I've had the privilege of knowing Rene for my entire life. He is my mother's cousin. This gave me the added privilege of being able to speak with him about himself and what "Love Street" meant for him. Love Street was drawn in Rene's first batch of drawings in the early nineties. I asked Rene what Love Street meant for him. He replied that Love Street is about "life on the street and the social interactions on the streets. It's about being amongst people and finding our way. To be on the streets and amongst people is a road to paradise." It was Rene's love for people that inspired him to study geography and sociology at the University of Albany. Rene said that in those years he was obsessed with how people adapt to the physical, social and even spatial environments around them. This emanates in Rene's personality as well as in many of his works. In my knowing Rene, I can say that he is loving of the people around him. His heart is within those around. He's been through the roughest times and has gotten through them to see a brighter day. In the early nineties Rene was in a state of deep depression. During that period, he went through and destroyed many of his drawings he had completed at this time. "Love Street" was one of these drawings. Now, only a replica exists. In Ninety-seven, he began painting again and using other media for his painting. He now paints in a cottage with a private teacher, and works in the field of Diamonds with his brother and cousins. Rene is now diagnosed as a Schizophrenic. Regardless, his life is now headed in a very positive direction. He says that he has been blessed with opportunity. "Life is about changing and improving one self based on your opportunity."

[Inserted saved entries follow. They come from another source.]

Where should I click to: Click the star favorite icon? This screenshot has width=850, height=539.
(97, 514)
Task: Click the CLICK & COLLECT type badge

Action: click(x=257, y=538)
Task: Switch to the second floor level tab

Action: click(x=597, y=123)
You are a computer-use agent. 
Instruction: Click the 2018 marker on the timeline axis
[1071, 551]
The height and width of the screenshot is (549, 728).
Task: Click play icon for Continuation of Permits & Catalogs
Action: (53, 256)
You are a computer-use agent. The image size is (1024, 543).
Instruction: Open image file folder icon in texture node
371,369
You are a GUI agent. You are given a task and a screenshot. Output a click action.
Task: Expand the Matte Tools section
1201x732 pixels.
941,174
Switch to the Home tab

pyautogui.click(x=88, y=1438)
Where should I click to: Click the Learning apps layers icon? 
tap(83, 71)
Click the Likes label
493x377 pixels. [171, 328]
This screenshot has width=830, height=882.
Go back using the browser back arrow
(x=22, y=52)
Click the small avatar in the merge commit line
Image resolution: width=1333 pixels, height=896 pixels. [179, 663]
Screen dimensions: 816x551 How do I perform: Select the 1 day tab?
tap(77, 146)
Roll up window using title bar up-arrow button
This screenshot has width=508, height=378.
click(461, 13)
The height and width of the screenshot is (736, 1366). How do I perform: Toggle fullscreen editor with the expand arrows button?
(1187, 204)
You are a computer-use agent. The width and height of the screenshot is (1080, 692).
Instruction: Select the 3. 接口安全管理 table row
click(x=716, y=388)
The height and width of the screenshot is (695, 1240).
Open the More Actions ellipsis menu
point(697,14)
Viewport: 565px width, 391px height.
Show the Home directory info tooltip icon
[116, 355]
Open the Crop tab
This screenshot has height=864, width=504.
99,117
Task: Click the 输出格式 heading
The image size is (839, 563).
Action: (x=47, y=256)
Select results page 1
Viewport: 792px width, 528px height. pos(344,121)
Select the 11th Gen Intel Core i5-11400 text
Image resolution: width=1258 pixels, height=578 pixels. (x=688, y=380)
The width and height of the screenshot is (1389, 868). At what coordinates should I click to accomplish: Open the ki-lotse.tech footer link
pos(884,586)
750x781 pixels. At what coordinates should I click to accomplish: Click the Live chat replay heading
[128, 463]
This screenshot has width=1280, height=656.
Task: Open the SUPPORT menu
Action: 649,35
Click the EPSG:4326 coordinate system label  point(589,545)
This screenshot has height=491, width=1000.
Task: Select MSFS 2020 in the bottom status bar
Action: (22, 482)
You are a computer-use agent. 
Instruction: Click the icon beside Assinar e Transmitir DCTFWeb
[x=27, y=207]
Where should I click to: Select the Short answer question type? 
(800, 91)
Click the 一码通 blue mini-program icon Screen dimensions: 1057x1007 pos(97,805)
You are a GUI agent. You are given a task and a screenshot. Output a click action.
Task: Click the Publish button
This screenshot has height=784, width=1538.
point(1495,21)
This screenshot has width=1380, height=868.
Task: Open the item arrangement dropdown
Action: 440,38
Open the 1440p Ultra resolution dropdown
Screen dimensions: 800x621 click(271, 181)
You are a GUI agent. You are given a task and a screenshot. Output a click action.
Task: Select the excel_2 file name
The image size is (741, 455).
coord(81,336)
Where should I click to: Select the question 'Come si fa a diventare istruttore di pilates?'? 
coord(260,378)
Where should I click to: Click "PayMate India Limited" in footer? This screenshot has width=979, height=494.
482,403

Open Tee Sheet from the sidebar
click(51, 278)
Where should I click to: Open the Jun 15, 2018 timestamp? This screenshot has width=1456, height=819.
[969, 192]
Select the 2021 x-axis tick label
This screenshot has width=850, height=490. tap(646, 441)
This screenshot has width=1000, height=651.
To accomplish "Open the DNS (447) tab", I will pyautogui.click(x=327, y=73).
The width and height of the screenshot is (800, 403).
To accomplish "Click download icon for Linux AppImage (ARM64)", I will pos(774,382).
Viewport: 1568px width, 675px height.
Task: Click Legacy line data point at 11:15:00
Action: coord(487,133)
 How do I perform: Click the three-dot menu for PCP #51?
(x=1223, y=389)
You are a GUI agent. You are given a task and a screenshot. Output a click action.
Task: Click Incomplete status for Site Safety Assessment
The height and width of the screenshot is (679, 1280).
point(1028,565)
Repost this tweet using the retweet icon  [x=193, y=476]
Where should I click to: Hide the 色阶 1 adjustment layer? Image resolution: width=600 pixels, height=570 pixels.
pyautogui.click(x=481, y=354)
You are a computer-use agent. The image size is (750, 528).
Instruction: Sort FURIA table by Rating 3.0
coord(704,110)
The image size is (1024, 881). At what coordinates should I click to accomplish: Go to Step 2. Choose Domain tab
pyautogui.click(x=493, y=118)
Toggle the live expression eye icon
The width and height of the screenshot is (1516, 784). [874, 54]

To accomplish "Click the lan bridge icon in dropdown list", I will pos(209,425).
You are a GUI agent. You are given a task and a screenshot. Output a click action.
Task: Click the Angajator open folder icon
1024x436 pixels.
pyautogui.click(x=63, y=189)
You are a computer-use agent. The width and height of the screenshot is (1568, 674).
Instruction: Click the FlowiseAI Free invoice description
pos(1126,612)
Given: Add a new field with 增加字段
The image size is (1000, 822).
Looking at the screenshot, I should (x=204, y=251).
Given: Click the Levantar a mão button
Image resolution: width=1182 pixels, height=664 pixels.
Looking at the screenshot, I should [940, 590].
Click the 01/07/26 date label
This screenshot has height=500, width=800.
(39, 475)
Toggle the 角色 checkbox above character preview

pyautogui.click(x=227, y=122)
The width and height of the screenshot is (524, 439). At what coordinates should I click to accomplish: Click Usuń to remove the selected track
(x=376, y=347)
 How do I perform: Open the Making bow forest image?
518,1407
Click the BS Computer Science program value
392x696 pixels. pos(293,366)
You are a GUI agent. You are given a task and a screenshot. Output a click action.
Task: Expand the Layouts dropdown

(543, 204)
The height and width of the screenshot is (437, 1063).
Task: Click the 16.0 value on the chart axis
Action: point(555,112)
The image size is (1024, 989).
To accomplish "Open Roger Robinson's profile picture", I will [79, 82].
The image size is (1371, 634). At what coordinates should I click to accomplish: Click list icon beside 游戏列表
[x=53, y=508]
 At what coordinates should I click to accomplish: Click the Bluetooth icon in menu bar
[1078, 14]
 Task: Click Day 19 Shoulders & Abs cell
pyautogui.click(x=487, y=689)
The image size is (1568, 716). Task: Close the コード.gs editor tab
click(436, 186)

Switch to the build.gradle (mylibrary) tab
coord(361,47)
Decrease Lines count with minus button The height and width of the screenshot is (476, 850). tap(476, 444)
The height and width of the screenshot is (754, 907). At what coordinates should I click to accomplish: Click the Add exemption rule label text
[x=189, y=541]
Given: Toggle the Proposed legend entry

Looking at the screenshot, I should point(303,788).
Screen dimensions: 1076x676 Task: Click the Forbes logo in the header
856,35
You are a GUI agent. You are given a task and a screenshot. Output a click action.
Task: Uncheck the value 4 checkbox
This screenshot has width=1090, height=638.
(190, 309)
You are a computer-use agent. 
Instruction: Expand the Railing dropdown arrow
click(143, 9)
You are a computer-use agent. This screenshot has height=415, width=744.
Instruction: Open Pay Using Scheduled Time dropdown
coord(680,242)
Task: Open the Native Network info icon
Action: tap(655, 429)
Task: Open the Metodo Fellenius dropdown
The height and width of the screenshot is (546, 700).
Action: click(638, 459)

Rene mentioned some of the artists that stand out in his mind. Picasso, Van Gogh, Mattisse, and Shagal were among these people. Picasso he pointed out as being very productive in his works. "He expressed reality from a point of view that makes you think and feel good. He wasn't bothered by reality and took it for what it was." Though Rene admired Picasso in these ways, he also points out that Picasso was very arrogant. He was socially destructive and drove people crazy. Matisse is a mix of a surrealist and an expressionist. As Rene says, the neatness of his paintings cause one to contemplate. Rene mentioned that he admired Van Gogh, for the fact that his works are comparable to volcanic eruptions of emotion on his canvas. What Rene takes from Shagal is that he lived a long and healthy life until the age of ninety eight. His works have a sort of mystic quality. The traits that Rene admires in these few artists seem to come out in Love Street. Rene spoke of seeing the works of these artists. He describes museums as an almost therapeutic process of finding himself and adjusting to his art.

Rene describes Love Street as a piece of Flat Surrealism. I asked him what he meant by flat. He spoke of Dali as a surrealist who paints from feelings and emotions. He describes surrealism as coming from somewhere between thoughts and feelings. Rene's Flat Surrealism is from the unconscious mind, having to do with thoughts not feelings and an obsession with psychoanalysis. Rene's paranoia gives him anxious feelings. Thinking and rationalizing is what gets him through rather than his feeling.

By knowing Rene, I love how loving of a person he is. In the height of his depression, Rene spent most of his time helping friends and people who he thought had it worse than himself. He helped them in any way he could: both monetarily and emotionally. It is said that Rene's parents died when he was merely a young child. He told me that he doesn't believe that they dived. He said it may be symptoms of his schizophrenia, but he believes his parents are in paradise. He speaks of Love Street as a paradise beginning in the streets of Jerusalem. The brick work in Love Street are those very streets.

Through speaking to Rene, I learned new things about him. We spoke of art and I came to realizations about the life within art, both Rene's and in general. This paper offered less about art and more about a life, with little critical analysis. I hope that it has spawned an understanding of the art within life. Rene believes that everything in life is eternal. Art is the realization of eternity. If life itself is not eternal, then an artist's art, whatever form it may come in, will be.